Task input:
- - - - -

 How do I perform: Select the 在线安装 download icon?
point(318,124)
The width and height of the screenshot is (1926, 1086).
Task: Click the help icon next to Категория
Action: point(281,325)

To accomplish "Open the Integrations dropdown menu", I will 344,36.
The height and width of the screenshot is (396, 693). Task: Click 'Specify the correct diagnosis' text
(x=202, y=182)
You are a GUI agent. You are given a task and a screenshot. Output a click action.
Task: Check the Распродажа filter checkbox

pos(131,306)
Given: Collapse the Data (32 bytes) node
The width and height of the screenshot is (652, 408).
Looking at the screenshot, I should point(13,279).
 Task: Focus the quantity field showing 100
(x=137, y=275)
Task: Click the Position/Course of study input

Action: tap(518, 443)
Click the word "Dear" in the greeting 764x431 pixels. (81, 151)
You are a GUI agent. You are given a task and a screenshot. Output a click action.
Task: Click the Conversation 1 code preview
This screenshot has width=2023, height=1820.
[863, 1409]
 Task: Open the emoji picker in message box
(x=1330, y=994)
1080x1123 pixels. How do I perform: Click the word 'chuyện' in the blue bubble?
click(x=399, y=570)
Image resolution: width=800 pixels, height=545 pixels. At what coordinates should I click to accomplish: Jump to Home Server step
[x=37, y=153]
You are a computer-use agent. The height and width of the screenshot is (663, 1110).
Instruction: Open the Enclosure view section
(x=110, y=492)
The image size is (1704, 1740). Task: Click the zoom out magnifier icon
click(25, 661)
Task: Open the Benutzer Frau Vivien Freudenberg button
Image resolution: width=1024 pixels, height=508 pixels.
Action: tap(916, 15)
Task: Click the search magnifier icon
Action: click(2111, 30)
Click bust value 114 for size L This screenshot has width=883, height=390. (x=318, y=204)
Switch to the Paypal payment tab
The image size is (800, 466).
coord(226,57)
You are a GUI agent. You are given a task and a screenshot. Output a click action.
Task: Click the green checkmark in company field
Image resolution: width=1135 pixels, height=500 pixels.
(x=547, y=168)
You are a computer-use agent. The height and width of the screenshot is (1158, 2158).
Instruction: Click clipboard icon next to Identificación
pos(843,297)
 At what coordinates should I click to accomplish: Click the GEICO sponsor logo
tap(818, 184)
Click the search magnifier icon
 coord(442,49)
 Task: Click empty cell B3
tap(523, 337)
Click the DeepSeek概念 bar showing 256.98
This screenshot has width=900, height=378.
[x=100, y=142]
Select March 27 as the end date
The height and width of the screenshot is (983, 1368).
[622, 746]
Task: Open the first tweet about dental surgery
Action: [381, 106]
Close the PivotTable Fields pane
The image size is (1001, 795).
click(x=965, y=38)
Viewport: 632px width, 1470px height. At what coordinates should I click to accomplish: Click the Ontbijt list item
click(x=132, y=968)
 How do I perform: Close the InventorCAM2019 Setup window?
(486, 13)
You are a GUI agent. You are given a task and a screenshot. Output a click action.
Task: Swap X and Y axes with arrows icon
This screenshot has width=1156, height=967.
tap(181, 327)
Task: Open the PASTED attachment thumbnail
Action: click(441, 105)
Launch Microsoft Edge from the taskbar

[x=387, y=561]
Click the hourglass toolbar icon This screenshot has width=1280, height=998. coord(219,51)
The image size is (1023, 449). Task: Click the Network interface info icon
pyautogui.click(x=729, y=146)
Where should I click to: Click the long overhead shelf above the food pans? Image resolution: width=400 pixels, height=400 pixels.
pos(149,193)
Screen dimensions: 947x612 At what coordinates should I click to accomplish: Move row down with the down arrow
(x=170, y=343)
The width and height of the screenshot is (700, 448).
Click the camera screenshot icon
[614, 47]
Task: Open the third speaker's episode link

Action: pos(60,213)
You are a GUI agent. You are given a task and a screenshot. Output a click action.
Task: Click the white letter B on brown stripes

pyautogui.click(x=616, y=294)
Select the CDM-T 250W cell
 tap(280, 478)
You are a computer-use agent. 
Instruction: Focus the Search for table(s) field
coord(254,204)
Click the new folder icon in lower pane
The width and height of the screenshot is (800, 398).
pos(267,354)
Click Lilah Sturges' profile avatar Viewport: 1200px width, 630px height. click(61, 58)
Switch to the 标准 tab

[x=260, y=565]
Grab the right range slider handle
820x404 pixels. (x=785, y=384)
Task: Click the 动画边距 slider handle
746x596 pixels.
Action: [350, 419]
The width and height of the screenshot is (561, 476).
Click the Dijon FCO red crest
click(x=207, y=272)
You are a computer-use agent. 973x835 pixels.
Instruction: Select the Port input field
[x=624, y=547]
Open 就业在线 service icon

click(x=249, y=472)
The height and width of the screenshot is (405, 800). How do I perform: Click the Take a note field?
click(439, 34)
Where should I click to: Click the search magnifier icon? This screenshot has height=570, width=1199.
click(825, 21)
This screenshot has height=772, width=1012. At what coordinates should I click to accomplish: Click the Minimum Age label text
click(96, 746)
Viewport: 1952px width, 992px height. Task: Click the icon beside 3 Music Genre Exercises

- - - - -

Give only the number of lines in the data above that contain the string "cell", treating uppercase and lowercase as different.

Exercise output: 2